##### Entries #####
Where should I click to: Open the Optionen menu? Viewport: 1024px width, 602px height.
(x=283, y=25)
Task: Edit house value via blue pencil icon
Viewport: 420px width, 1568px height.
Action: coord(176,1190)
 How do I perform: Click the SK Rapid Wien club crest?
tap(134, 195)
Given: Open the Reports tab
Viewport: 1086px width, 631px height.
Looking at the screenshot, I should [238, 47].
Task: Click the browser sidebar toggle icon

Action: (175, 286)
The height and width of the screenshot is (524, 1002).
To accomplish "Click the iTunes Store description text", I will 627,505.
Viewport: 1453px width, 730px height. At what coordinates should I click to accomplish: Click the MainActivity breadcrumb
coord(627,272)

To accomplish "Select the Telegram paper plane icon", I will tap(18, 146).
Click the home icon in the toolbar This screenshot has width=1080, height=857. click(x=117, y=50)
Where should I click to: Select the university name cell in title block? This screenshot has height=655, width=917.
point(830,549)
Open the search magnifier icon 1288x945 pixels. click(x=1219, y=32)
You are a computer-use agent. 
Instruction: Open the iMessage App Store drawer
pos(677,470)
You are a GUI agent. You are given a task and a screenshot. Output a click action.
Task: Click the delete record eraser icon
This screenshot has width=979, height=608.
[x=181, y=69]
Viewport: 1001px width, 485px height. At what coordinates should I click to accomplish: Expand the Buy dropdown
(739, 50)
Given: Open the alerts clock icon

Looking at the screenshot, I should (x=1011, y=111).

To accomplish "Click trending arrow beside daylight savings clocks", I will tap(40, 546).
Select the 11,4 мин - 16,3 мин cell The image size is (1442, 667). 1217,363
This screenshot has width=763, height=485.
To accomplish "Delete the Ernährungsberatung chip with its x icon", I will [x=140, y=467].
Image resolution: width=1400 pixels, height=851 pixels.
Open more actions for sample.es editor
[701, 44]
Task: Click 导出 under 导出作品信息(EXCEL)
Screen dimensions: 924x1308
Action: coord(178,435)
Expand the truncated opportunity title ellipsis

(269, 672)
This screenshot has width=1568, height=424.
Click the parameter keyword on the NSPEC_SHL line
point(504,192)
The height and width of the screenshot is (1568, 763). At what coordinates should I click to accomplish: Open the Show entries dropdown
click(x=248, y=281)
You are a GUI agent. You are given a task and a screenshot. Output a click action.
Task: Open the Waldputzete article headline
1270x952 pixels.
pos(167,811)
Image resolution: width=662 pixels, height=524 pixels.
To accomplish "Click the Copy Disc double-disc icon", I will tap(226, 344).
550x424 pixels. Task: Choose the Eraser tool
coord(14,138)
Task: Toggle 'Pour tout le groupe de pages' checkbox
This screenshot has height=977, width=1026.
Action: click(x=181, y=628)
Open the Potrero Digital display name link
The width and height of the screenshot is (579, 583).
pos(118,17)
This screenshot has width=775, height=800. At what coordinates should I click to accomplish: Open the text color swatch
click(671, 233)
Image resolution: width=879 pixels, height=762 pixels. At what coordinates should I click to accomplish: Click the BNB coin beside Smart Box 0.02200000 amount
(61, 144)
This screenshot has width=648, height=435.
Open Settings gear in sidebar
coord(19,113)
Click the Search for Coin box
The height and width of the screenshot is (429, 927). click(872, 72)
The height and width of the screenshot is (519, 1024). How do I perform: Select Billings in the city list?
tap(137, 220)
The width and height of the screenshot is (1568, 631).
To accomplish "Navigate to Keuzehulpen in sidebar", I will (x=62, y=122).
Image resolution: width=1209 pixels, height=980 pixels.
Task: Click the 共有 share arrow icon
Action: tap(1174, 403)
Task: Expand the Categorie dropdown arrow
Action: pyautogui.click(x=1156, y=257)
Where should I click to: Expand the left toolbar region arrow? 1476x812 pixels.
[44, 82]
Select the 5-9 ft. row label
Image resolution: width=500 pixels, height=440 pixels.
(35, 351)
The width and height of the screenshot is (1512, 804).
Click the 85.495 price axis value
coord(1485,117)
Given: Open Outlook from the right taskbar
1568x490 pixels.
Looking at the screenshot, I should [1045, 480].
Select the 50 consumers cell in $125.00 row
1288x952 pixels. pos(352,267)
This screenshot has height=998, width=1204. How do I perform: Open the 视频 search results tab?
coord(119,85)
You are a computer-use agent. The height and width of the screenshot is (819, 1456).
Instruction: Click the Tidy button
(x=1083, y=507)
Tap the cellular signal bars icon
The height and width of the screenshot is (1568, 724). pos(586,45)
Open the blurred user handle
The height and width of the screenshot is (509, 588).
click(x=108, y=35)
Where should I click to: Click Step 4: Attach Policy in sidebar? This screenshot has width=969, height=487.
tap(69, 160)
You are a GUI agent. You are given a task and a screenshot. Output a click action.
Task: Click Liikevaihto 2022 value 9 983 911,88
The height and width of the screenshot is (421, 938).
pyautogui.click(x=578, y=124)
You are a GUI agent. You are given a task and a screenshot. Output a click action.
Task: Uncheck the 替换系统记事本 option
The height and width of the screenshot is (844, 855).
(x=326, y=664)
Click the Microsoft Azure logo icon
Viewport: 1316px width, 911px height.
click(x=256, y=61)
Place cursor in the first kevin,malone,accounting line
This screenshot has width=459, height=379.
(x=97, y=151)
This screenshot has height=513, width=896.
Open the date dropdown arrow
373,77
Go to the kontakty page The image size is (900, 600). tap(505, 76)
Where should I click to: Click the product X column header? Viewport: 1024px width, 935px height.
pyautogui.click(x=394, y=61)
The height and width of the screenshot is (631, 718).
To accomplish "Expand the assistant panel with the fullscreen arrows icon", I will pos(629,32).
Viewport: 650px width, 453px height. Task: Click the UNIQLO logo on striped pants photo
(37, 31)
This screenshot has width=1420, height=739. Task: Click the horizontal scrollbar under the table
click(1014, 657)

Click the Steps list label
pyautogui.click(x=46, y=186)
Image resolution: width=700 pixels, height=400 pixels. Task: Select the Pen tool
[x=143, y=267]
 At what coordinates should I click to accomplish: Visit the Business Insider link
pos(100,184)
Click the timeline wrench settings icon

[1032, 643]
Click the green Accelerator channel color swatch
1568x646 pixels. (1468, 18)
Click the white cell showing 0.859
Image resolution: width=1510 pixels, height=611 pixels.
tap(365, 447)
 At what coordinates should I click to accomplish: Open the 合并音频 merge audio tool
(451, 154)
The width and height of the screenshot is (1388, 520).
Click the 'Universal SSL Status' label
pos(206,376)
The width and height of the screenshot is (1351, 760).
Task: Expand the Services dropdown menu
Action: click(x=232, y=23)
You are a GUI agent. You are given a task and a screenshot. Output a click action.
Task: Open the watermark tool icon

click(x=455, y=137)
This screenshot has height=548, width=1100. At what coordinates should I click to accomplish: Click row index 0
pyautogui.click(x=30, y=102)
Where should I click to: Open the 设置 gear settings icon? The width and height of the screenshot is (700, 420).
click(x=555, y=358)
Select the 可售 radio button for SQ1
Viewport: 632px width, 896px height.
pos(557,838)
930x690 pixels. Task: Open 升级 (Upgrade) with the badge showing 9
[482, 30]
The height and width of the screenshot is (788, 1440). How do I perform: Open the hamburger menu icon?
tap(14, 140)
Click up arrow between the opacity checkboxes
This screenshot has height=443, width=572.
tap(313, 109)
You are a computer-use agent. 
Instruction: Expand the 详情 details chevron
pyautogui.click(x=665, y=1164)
#####
**The problem:**
Copy out again, unchanged, the material above from its first line through the line that contains "Open the search", including both of those lines.

**Task output:**
Where should I click to: Open the Optionen menu? Viewport: 1024px width, 602px height.
(x=283, y=25)
Task: Edit house value via blue pencil icon
Viewport: 420px width, 1568px height.
Action: coord(176,1190)
 How do I perform: Click the SK Rapid Wien club crest?
tap(134, 195)
Given: Open the Reports tab
Viewport: 1086px width, 631px height.
Looking at the screenshot, I should [238, 47].
Task: Click the browser sidebar toggle icon

Action: (175, 286)
The height and width of the screenshot is (524, 1002).
To accomplish "Click the iTunes Store description text", I will 627,505.
Viewport: 1453px width, 730px height. At what coordinates should I click to accomplish: Click the MainActivity breadcrumb
coord(627,272)

To accomplish "Select the Telegram paper plane icon", I will tap(18, 146).
Click the home icon in the toolbar This screenshot has width=1080, height=857. click(x=117, y=50)
Where should I click to: Select the university name cell in title block? This screenshot has height=655, width=917.
point(830,549)
Open the search magnifier icon 1288x945 pixels. click(x=1219, y=32)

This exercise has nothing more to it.